- TEXTE DE RÉFÉRENCE -
L’université de Fudan, considérée comme l’une des meilleures de Chine, a trouvé un accord avec la Hongrie pour y ouvrir un nouveau campus. Un évènement qui peut être considéré comme une véritable percée de Pékin au sein de l’Union européenne.
Au classement des meilleures universités chinoises, l’université de Fudan, basée à Shangai, se situe à la troisième place depuis des années. Coopération avec des dizaines d’universités étrangères, programmes d’échanges d’étudiants (notamment avec la KU Leuven), dispense de certains cours en anglais: Fudan est déjà bien internationalisée. Mais le coup qu’elle vient de réussir est inédit.

- DONNÉES AFFICHÉES -
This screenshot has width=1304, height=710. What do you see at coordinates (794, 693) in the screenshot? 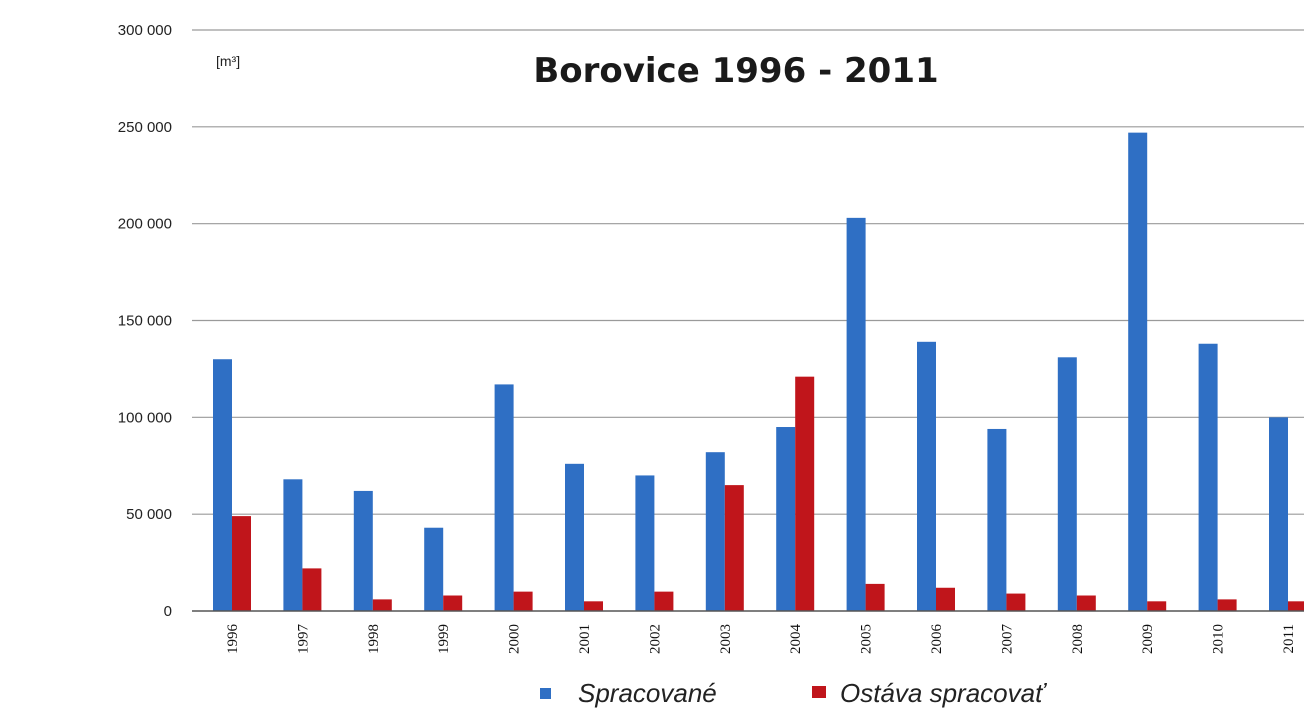
I see `legend: Spracované Ostáva spracovať` at bounding box center [794, 693].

- EXERCICES PROPOSÉS -
#1 Traduisez en anglais la phrase suivante du texte sur l'université de Fudan : « Un évènement qui peut être considéré comme une véritable percée de Pékin au sein de l’Union européenne. »
#2 Réécrivez le passage du texte sur l'université de Fudan allant de "L’université de Fudan, considérée" à "de l’Union européenne.", en remplaçant "Hongrie" par "Pologne".
Les lignes présentées n'ont aucun lien avec le texte sur l'université de Fudan.

- CORRIGÉS -
#1 An event that can be regarded as a genuine breakthrough for Beijing within the European Union.

#2
L’université de Fudan, considérée comme l’une des meilleures de Chine, a trouvé un accord avec la Pologne pour y ouvrir un nouveau campus. Un évènement qui peut être considéré comme une véritable percée de Pékin au sein de l’Union européenne.